Post dated check definition
/What is a Post Dated Check?
A post dated check is a check on which the issuer has stated a date later than the current date. It is used when the issuer wants to delay payment to the recipient, while the recipient may accept it simply because the check represents a firm date on which it will be able to deposit the check. This situation represents a risk to the check recipient, since the passage of time may result in there being no cash left in the issuer's bank account to be used to pay the amount listed on the check when it is eventually presented to the bank for payment. A post dated check is also used when the recipient requires the issuer to hand over a set of post dated checks to cover a series of future payments, which the recipient agrees to cash on the specified dates. This approach is used to improve the odds of being paid, especially when the issuer has little credit.
Related AccountingTools Courses
Credit and Collection Guidebook
Is it Illegal to Post Date a Check?
It is not illegal to post date a check when you expect to have adequate funds in your bank account to support the check when it is eventually cashed. However, if your intent is to defraud the check recipient, then post dating a check may be illegal, depending on the applicable state laws.
For example, Henry issues a $500 post dated check to Susan, with instructions to cash it in one month, after he receives an inheritance, which he has been told will be paid into his account several days before the date he stated on the check to Susan. The inheritance payment does not arrive on time, so the check bounces. Since Henry’s intent at the time of writing the check was not to defraud Susan, writing the check was not illegal. Conversely, if he did intent to defraud Susan at the time of writing the check, then doing so would have been illegal.
Accounting for a Post Dated Check
From the perspective of the check issuer, there should be no journal entry to record the reduction in cash until the date listed on the check. From the perspective of the recipient, there should be no entry to record the increase in cash until the date listed on the check. Thus, the date on the check effectively postpones the underlying accounting transaction.
Example of a Post Dated Check
ABC International receives a $500 check payment from a customer for an unpaid invoice on April 30. The check is post dated to May 15. ABC should not record the cash receipt until May 15, nor should it reduce the related accounts receivable balance until May 15. Thus, the post dated check has no impact on the financial statements of ABC International until the date listed on the check.
Practical Use of a Post Dated Check
Realistically, the recipient of a post dated check may never notice that the check has been post dated, and so will record and deposit it at once.

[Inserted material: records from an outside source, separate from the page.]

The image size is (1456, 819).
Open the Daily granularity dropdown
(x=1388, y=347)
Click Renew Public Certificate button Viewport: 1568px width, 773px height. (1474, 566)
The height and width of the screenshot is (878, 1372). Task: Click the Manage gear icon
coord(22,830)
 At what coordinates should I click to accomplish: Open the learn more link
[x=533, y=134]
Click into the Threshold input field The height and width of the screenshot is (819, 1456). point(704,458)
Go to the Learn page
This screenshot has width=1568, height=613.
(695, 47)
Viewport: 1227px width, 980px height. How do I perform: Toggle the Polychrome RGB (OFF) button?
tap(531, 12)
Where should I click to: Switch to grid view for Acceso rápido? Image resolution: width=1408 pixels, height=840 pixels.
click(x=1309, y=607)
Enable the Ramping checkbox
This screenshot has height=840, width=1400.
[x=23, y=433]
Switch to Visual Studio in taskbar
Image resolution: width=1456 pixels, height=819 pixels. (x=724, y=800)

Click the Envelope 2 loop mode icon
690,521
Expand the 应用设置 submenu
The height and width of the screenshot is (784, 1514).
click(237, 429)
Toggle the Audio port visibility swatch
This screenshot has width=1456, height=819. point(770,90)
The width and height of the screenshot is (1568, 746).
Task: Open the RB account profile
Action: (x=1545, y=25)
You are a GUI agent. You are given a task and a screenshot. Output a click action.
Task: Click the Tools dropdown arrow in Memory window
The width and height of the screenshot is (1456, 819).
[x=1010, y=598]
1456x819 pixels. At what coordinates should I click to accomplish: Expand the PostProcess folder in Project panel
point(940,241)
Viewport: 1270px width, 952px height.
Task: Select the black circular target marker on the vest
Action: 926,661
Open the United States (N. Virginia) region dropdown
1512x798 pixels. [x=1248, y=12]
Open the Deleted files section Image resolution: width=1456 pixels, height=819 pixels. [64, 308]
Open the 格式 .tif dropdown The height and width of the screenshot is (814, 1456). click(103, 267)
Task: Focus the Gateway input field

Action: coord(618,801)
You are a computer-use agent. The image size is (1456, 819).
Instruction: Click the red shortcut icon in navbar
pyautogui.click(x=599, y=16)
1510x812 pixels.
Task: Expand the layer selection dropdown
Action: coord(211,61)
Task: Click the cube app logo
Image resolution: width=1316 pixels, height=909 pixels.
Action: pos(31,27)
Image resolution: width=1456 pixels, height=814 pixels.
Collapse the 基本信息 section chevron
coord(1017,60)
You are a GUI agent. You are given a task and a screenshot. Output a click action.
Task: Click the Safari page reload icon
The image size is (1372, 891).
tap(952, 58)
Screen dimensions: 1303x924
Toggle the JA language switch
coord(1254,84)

The bank is also unlikely to notice the date on the check, and in any case may have a policy of honoring all checks at once, irrespective of the check date. In this situation, the check is considered a negotiable instrument, irrespective of the date, and it is likely that the recipient will receive cash from the bank prior to the date on the check. In such a situation, it is allowable for the check recipient to record a post dated check upon receipt of the check.
From the perspective of the payer, the best way to ensure that funds are not released early is to notify the bank not to release funds against this check any earlier than the date stated on the check.
Auditor Treatment of Post Dated Checks
Auditors do not like to see post dated checks, since it implies that the payer is short on cash, and is attempting to pay bills later than it should. If an auditor sees an ongoing pattern of check post dating, there would be an inclination to delve more deeply into company finances, and perhaps state a going concern issue in the auditor's opinion that accompanies the financial statements.